▶ _INFORMATION_
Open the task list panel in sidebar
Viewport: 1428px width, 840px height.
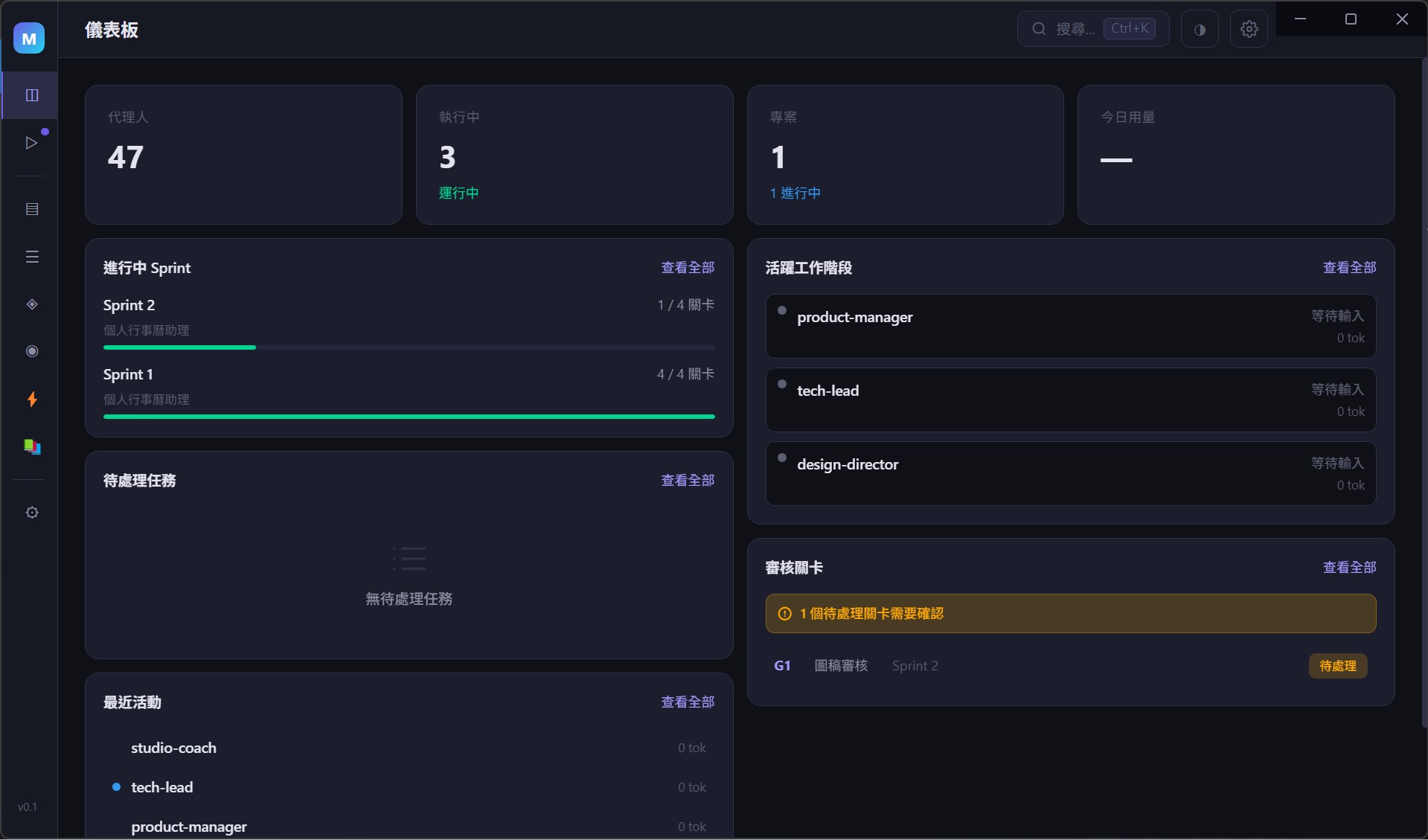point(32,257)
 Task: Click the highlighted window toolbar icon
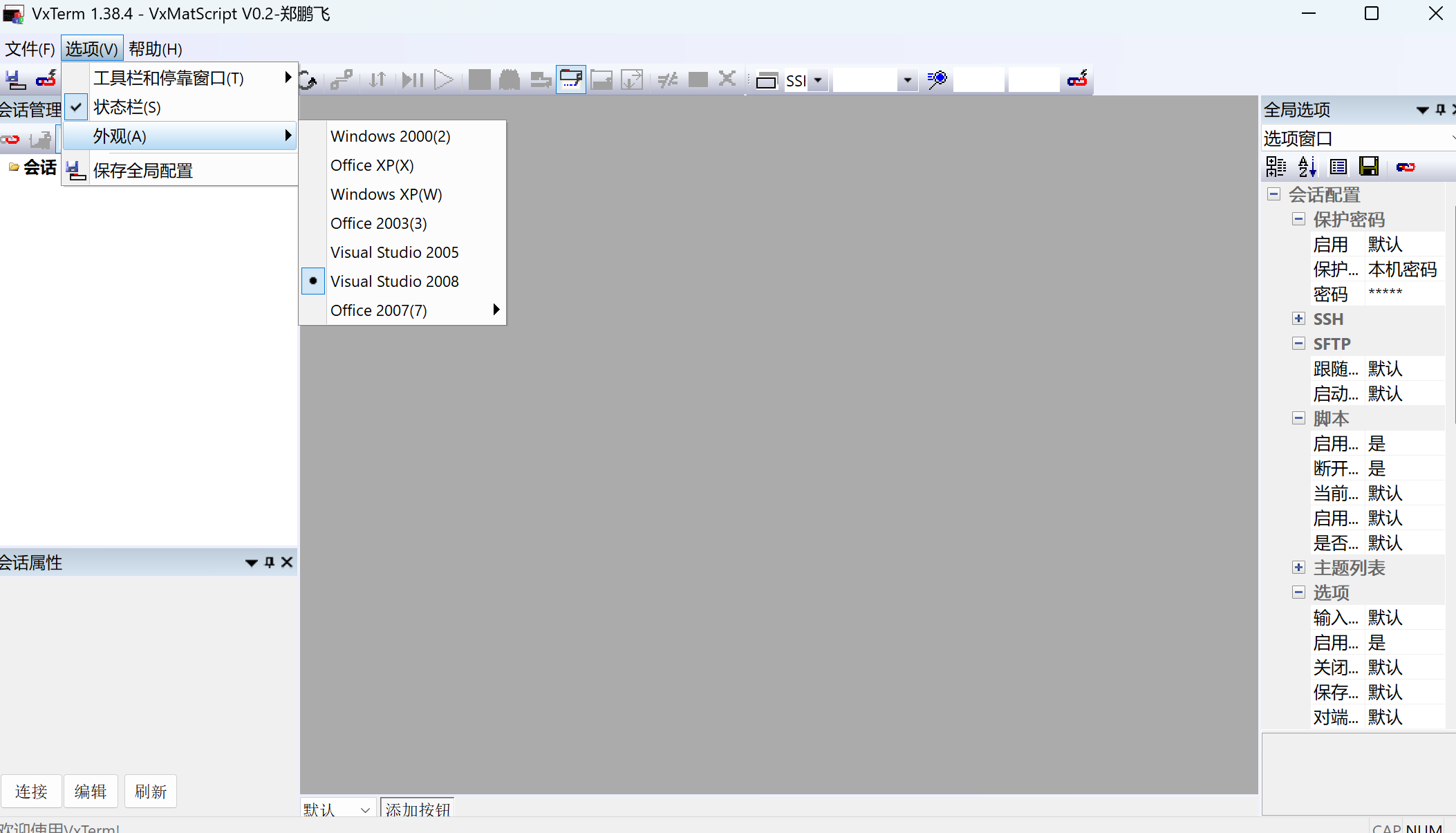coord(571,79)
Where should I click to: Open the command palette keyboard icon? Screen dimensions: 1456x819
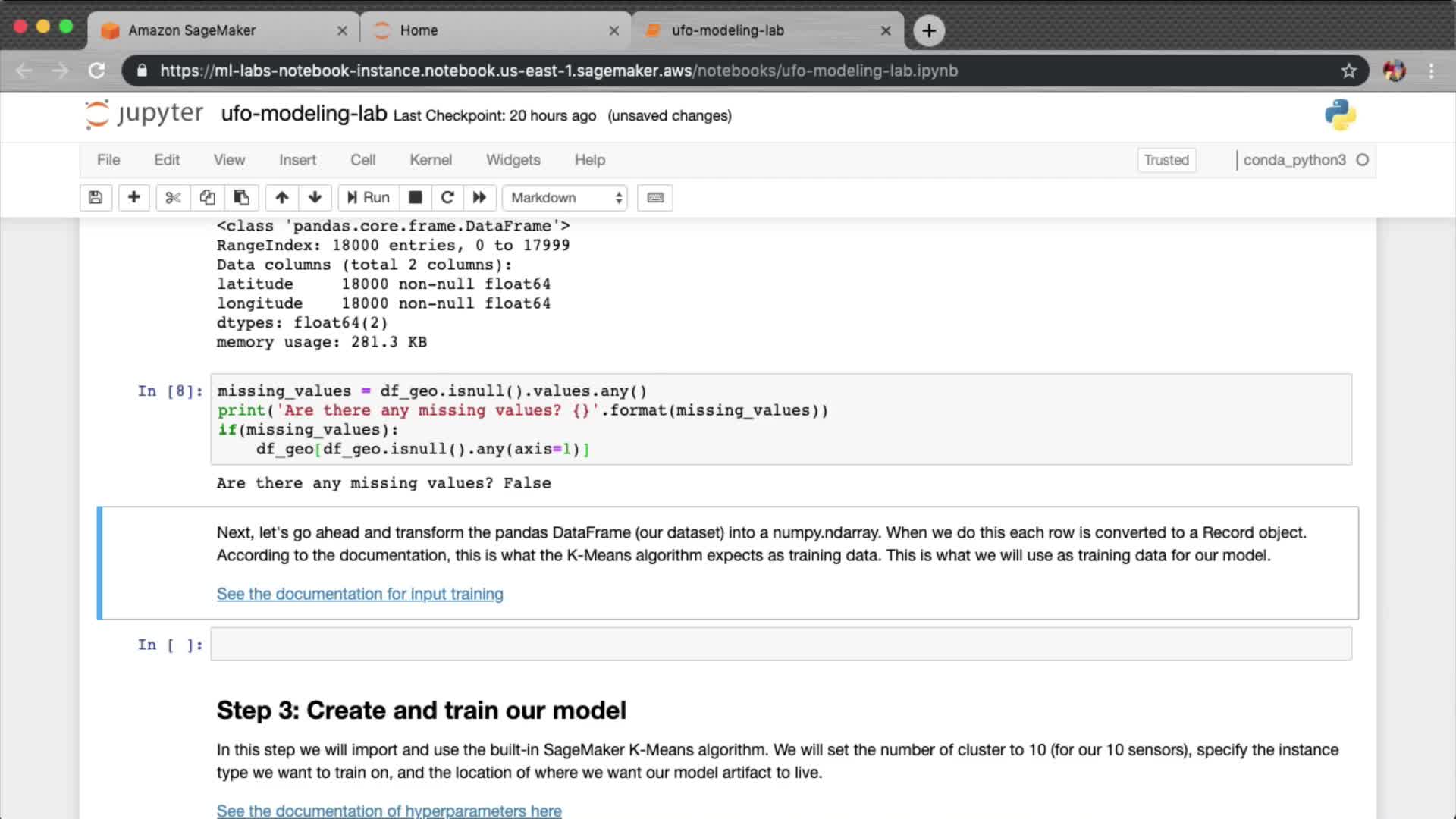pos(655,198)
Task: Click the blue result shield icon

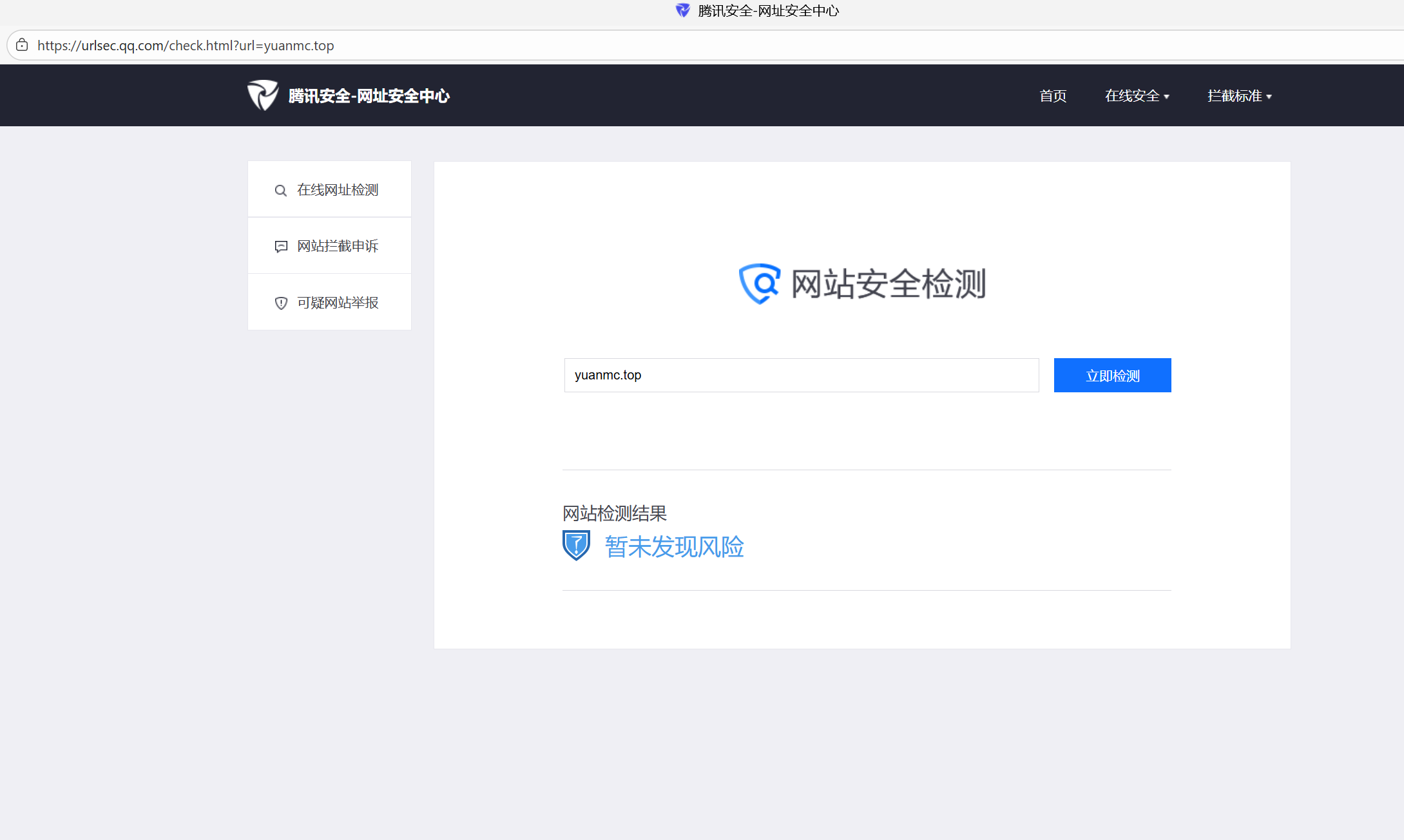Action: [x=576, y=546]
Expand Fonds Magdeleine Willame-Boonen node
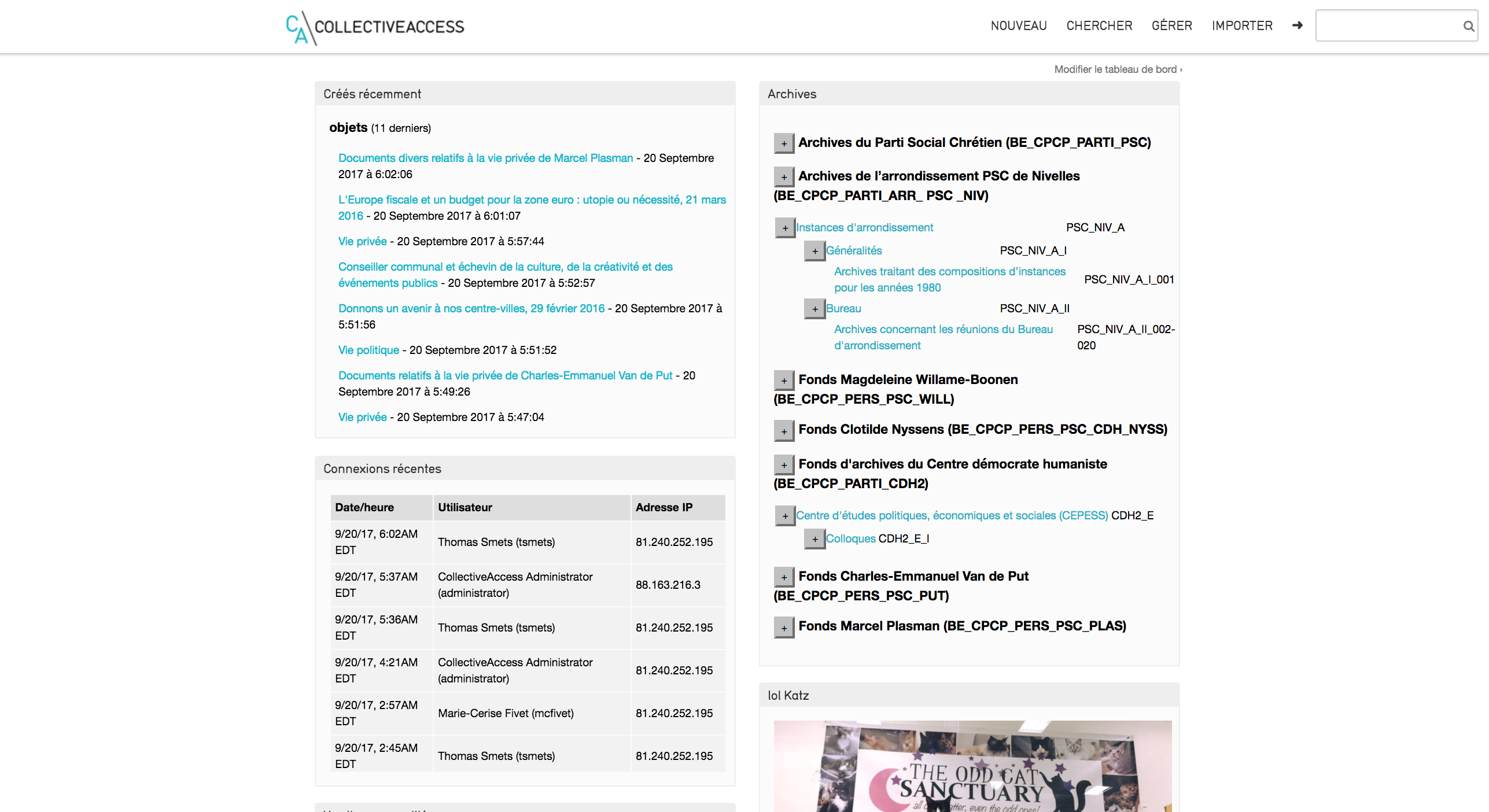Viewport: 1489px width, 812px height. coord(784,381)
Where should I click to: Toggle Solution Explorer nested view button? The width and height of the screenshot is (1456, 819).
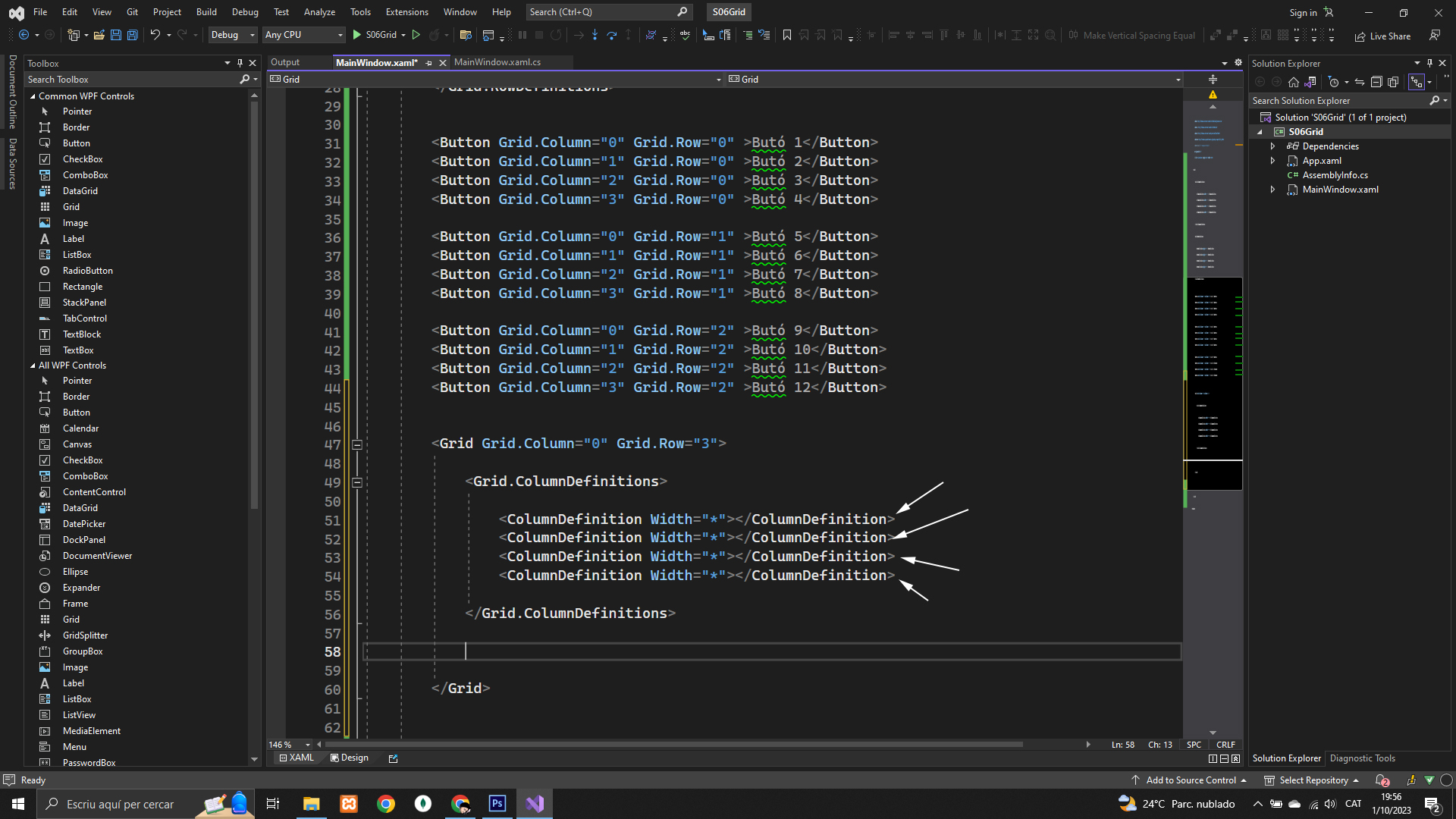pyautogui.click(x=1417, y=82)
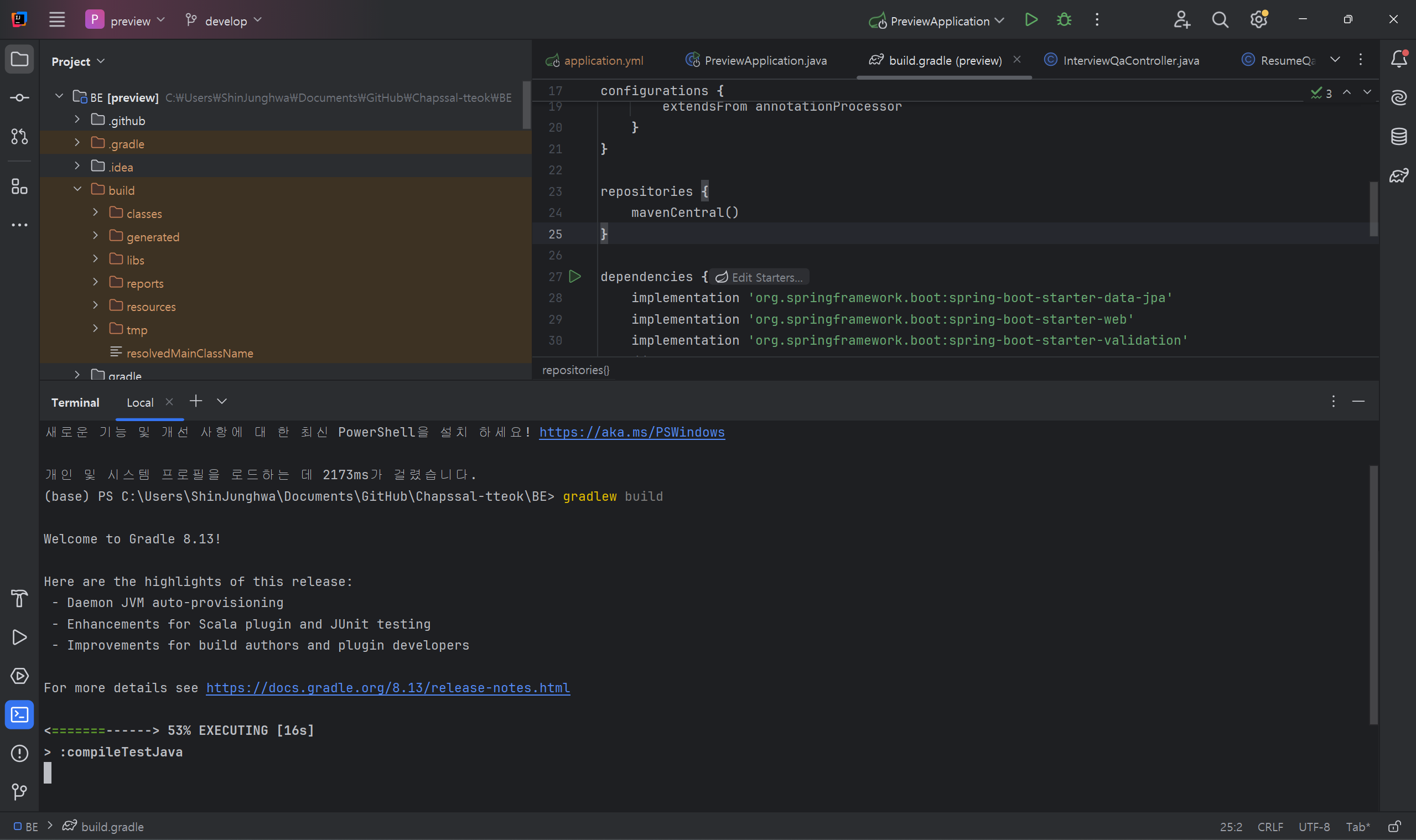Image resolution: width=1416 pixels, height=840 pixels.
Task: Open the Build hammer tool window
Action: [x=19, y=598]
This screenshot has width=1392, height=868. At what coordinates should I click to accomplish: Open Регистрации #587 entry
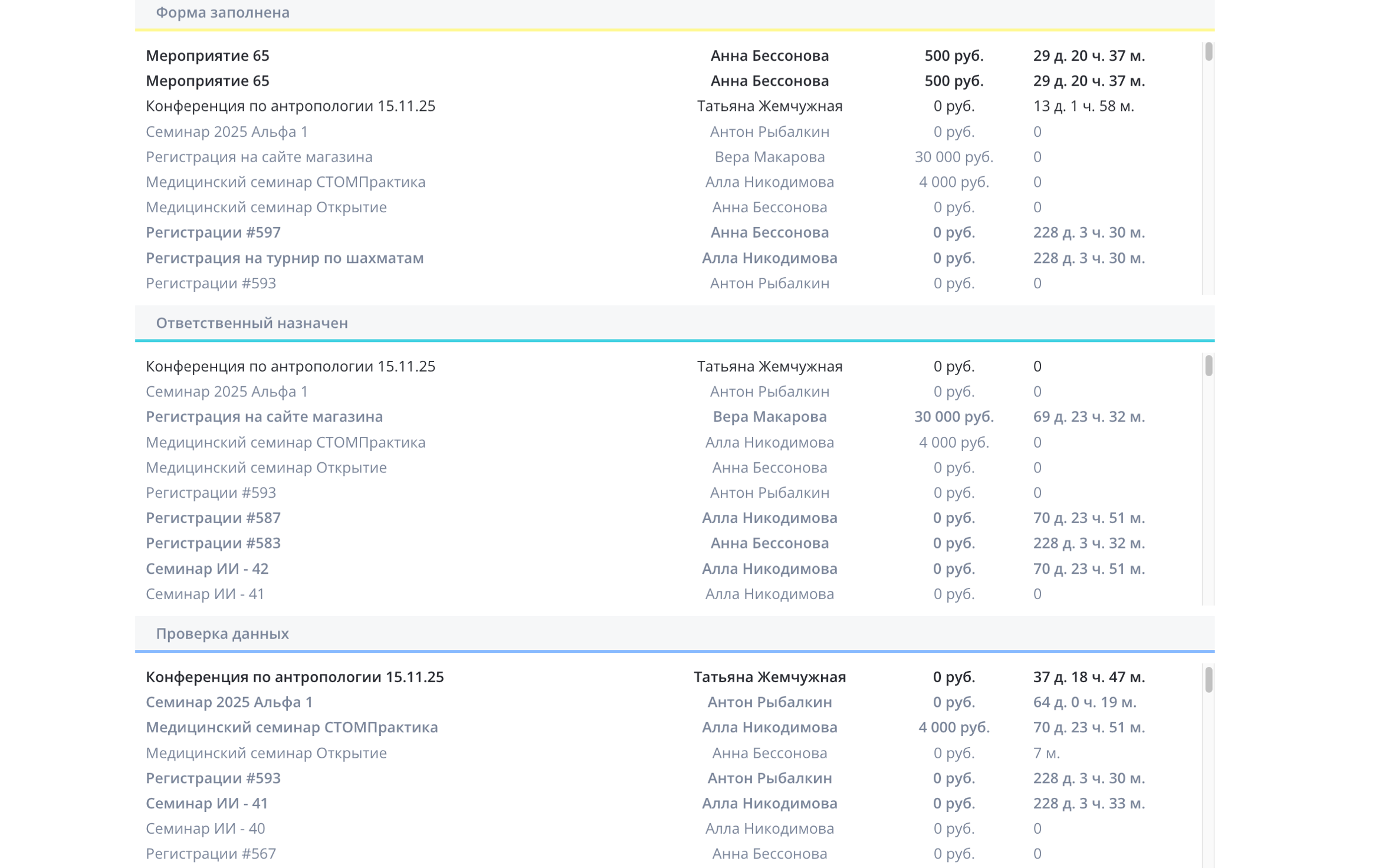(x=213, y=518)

▶ _ABOUT THIS EXERCISE_
Write out exactly the stretch of lines that begins with the line containing "Where should I click to: Toggle" and ends with the last line of the records above, leaving out the pictures.

▶ _RESPONSE TO THE TASK_
Where should I click to: Toggle Solution Explorer nested view button? The width and height of the screenshot is (1456, 819).
pyautogui.click(x=1417, y=82)
Image resolution: width=1416 pixels, height=840 pixels.
Task: Open the Build hammer tool window
Action: [x=19, y=598]
This screenshot has width=1392, height=868. At what coordinates should I click to accomplish: Open Регистрации #587 entry
(x=213, y=518)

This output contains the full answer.